王弟殿下は、本当は50人くらいは俺の護衛につけたかったらしいが、武装した集団がまとまって獣人の村に行くと侵略者だと警戒されるだろうから、断念したと言っていた。
ここで少数精鋭で来た事が吉とでるか!?
「お願い! この通り! 買い物したらすぐ帰るし! 君たちに酷いことは決してしないから!」
俺が手を合わせて懇願してる間に幼女はゴブリンに殴られた自分の後頭部を撫でた。
「エイダにもそのおねーさん、まほうかけてくれる?」
幼女はレリアさんを見てる。
「ん? 君の知り合いが怪我でもしてるのかな?」
「病気……」
「治せるかは、病気にもよりますが、私が診てみましょう」
「よし、話は決まったな。

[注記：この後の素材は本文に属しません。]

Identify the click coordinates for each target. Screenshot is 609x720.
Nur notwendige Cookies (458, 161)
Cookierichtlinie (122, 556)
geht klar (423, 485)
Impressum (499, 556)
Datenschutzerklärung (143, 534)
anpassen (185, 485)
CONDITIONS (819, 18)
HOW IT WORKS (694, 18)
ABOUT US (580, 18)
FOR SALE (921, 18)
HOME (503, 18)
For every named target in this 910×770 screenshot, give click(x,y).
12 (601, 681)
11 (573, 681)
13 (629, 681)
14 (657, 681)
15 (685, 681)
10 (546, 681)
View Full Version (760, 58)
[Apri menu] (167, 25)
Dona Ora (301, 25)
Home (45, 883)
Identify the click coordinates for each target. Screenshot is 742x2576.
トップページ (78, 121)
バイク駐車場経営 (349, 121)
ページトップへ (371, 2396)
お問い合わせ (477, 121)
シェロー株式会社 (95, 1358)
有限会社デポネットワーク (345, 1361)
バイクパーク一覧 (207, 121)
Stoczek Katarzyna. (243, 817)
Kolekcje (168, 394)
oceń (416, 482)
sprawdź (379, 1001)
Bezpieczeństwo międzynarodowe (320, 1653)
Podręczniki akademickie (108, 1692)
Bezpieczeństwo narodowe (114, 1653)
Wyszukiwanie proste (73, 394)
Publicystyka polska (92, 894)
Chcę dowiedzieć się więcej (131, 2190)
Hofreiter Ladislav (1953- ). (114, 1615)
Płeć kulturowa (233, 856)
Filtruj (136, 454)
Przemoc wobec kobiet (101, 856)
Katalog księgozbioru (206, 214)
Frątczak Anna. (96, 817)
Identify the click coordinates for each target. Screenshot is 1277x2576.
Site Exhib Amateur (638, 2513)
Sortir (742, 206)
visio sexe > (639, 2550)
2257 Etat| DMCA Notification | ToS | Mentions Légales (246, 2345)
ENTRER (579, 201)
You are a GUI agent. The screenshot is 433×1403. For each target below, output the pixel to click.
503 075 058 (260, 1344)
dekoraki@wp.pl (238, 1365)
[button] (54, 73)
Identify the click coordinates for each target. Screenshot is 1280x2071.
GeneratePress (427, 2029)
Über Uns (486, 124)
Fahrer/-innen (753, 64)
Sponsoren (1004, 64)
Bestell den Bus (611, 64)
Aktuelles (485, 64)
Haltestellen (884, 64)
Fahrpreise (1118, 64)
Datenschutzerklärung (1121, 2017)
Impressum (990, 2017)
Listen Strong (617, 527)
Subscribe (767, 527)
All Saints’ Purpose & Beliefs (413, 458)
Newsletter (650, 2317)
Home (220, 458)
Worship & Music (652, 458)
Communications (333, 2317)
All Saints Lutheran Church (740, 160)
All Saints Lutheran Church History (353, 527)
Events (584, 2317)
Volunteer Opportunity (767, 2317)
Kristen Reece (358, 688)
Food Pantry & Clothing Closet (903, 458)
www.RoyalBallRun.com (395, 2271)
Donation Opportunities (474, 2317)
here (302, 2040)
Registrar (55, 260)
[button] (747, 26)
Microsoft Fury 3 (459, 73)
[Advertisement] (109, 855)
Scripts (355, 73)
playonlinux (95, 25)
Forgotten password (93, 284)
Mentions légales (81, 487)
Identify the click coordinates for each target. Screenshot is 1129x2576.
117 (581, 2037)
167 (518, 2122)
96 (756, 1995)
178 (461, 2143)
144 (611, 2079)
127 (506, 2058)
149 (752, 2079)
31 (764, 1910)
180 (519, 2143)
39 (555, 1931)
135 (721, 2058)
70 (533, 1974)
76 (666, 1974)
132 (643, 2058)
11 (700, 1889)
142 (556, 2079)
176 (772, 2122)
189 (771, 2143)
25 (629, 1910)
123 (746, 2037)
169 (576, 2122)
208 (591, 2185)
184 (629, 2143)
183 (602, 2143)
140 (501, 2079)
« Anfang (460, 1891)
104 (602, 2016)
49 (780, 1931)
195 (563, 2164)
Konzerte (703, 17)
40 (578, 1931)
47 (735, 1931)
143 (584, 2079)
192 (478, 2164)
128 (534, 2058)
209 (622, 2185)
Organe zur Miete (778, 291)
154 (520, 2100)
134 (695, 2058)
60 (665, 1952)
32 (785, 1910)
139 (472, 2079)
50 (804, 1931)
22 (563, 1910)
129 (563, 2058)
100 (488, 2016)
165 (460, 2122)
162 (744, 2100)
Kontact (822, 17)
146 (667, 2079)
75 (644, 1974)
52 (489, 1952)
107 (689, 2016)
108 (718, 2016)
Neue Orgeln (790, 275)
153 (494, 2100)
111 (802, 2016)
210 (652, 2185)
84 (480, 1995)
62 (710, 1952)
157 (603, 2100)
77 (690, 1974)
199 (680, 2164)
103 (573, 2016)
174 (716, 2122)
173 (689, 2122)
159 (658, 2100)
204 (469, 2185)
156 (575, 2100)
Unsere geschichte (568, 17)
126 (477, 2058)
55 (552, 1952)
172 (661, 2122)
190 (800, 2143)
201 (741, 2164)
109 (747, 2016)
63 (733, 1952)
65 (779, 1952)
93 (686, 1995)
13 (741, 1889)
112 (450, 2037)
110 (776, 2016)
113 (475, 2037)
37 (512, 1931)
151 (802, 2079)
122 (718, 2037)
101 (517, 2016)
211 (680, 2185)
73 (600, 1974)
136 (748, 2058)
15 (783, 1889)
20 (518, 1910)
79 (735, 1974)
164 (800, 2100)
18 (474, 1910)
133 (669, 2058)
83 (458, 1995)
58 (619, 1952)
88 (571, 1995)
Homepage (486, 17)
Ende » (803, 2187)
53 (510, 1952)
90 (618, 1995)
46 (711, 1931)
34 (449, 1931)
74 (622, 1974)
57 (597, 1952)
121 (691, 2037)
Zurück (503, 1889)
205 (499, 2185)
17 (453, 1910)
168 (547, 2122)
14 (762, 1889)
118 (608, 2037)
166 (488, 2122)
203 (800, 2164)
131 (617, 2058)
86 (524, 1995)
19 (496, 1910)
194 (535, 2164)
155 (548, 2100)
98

お嬢ちゃんの村に案内してくれ」
「うん」
「あと子供が一人で村の外に出たら危ないよ、魔物が多いし」
「やくそうさがしてた……」
「え、エイダさんて人の為に?」
「うん。いつのまにか……近くにゴブリンいて殴られた」
「こんな健気な子を殴るなんてゴブリン、許せないな」
この子を巣に連れ帰って食料にしようとしてたのか、繁殖に使おうとしてたのかは分からんが、とにかく許せない。
「ところでお嬢ちゃん、あなたのお名前は?」
レリアさんがそう言ってようやく名を聞くのを忘れてたのに気がついた俺。
「ラーレアルテ」
ほほー、ラーレアルテちゃんて言うのか。